**Work to complete**
In the listing below, locate the line that contains "Política de cookies (99, 1338)" and the line that contains "https://boardgamegeek.com/boardgame/180020/virus (411, 1135)". Restate word for word those two lines and every line between them, and nothing else.

**Data to examine**
▼▼▼
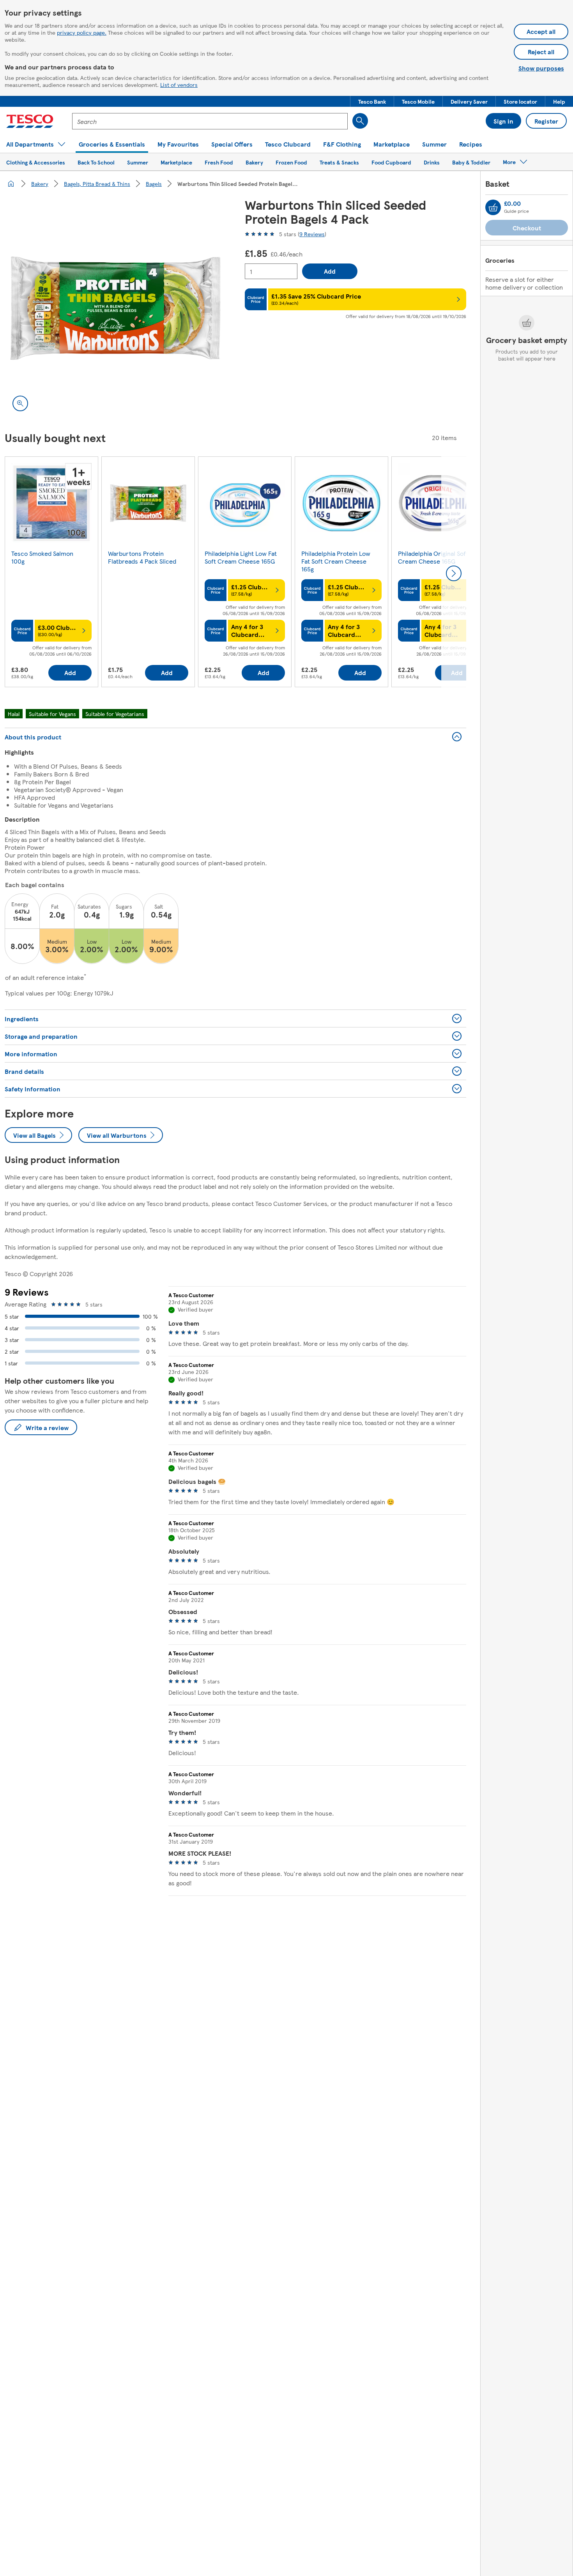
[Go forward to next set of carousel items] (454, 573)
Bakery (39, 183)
▲▲▲
▼▼▼
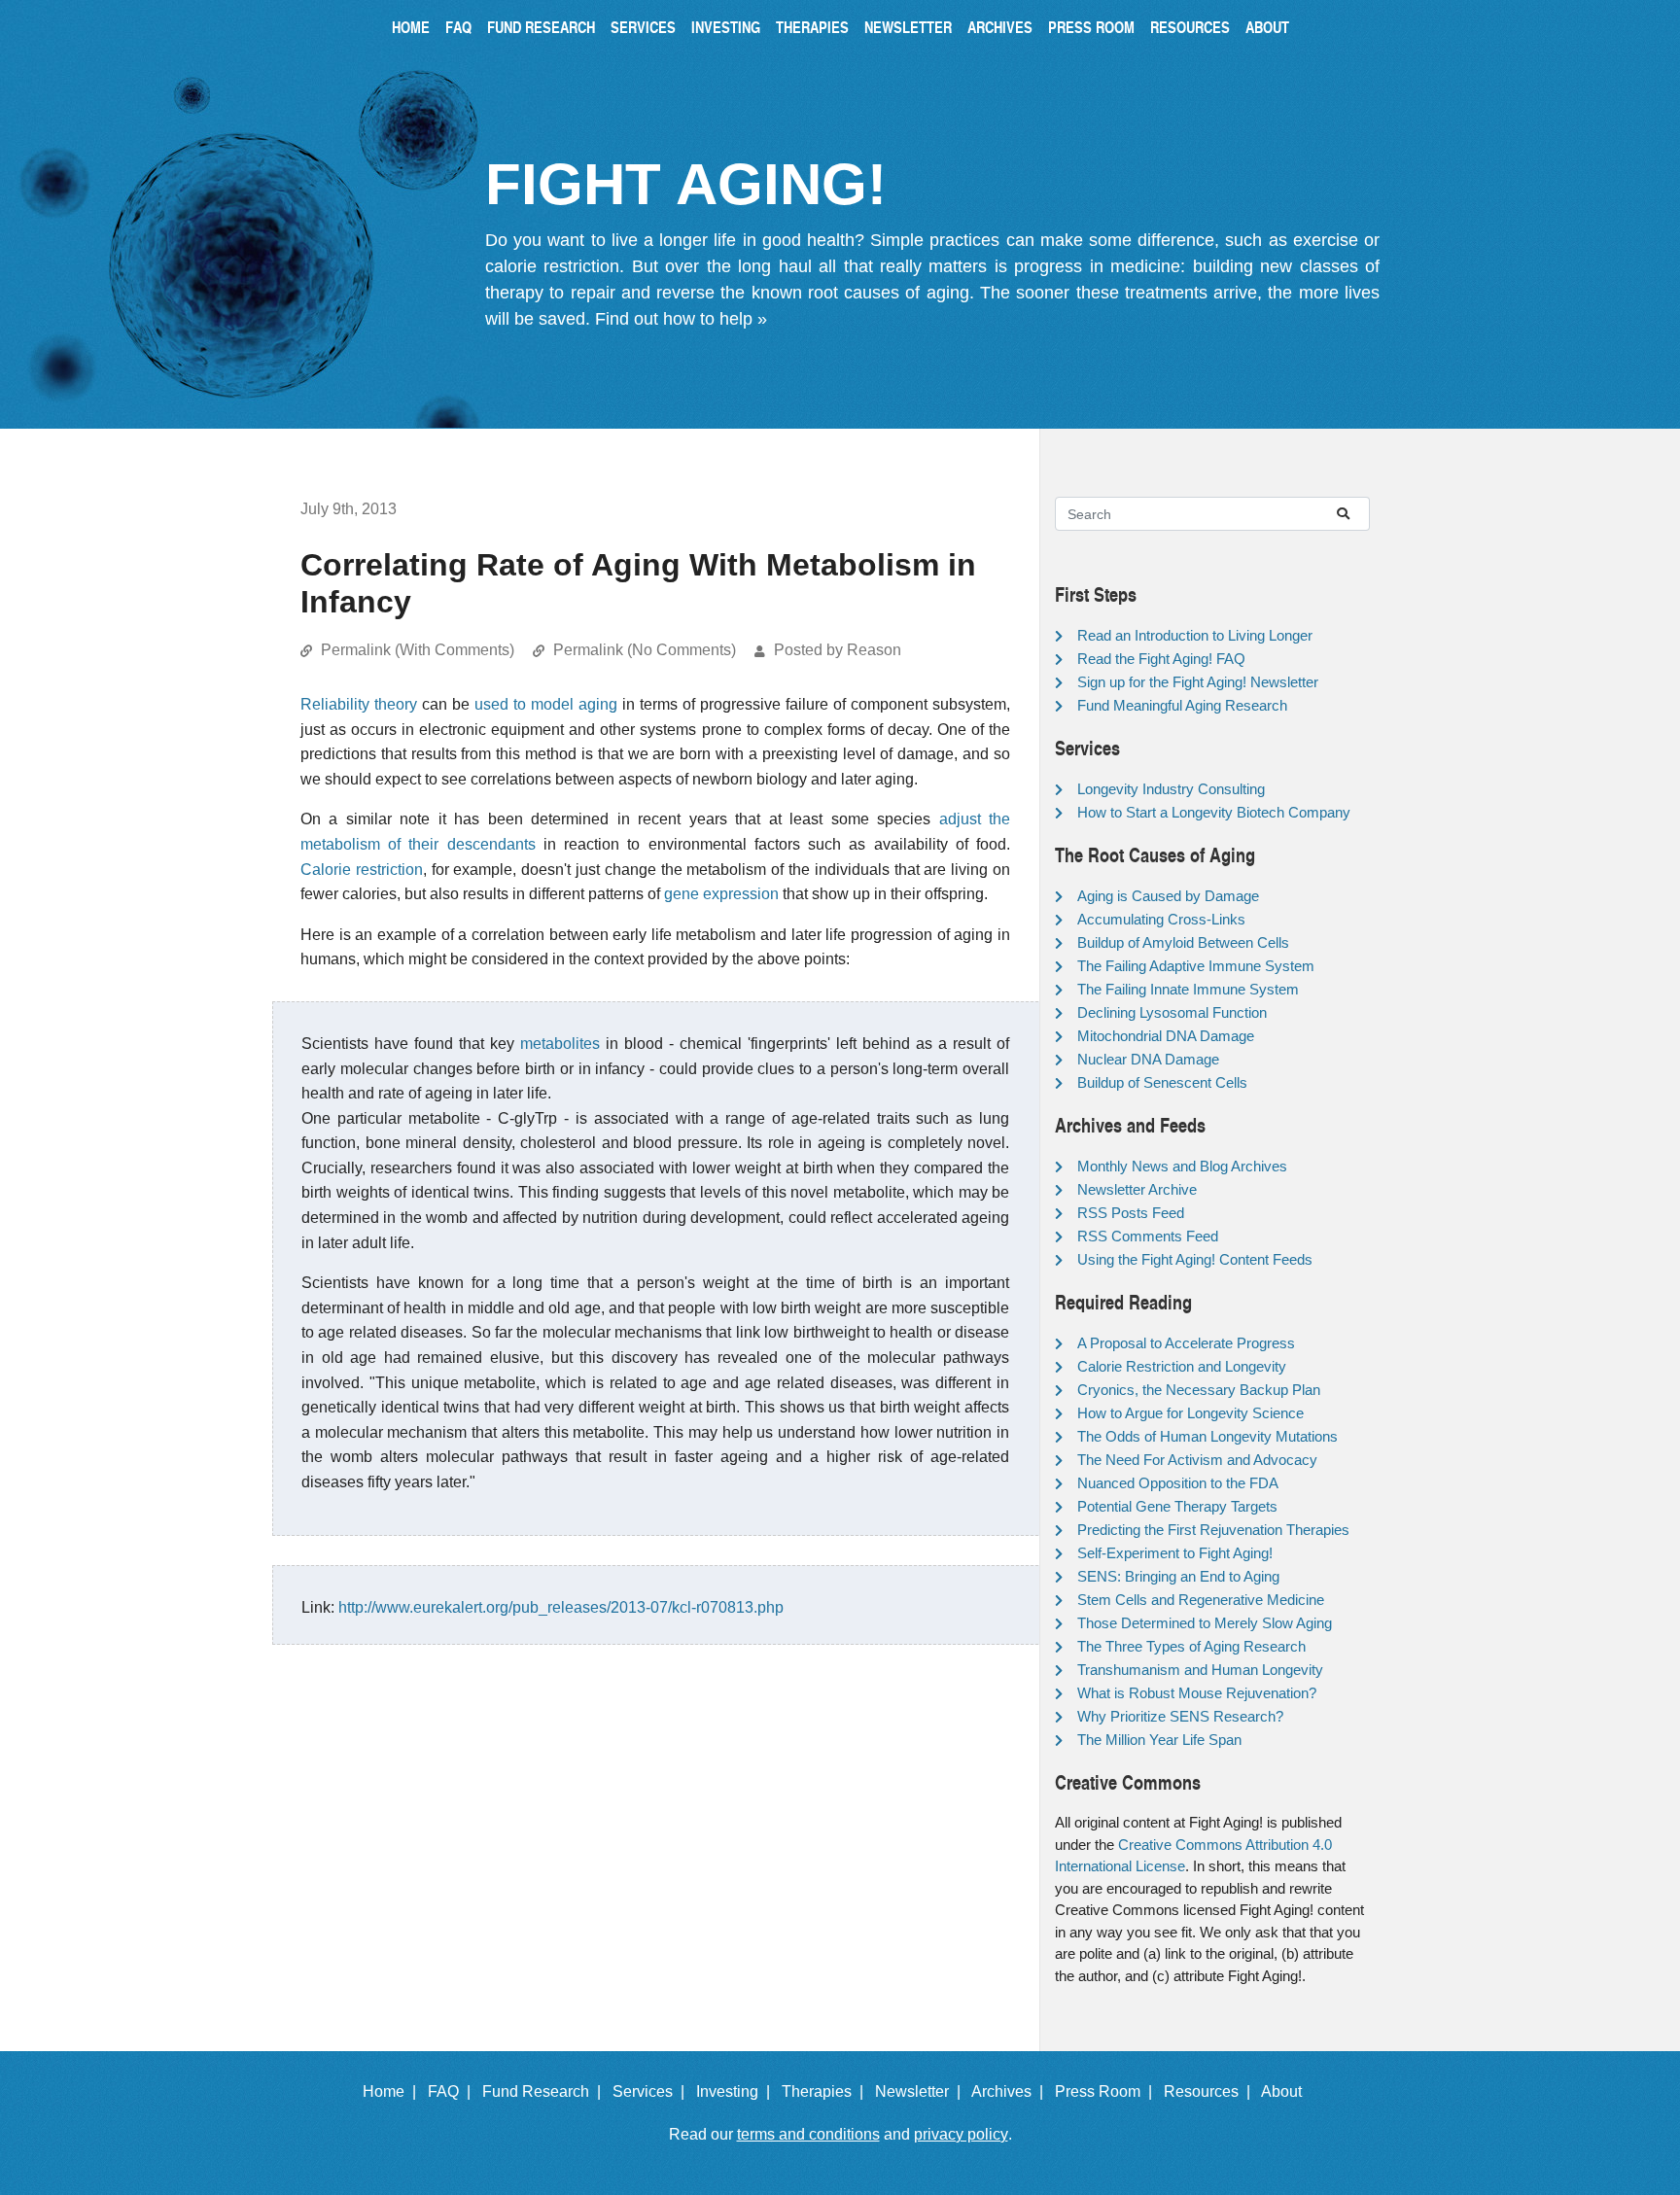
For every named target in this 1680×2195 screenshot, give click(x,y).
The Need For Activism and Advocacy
▲▲▲
▼▼▼
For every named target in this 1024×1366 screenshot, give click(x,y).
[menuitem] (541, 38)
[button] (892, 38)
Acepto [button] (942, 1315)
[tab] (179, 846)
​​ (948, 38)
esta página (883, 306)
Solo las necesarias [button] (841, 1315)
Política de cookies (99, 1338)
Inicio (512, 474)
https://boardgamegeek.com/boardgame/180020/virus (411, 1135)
▲▲▲
**Written response**
Política de cookies (99, 1338)
Inicio (512, 474)
https://boardgamegeek.com/boardgame/180020/virus (411, 1135)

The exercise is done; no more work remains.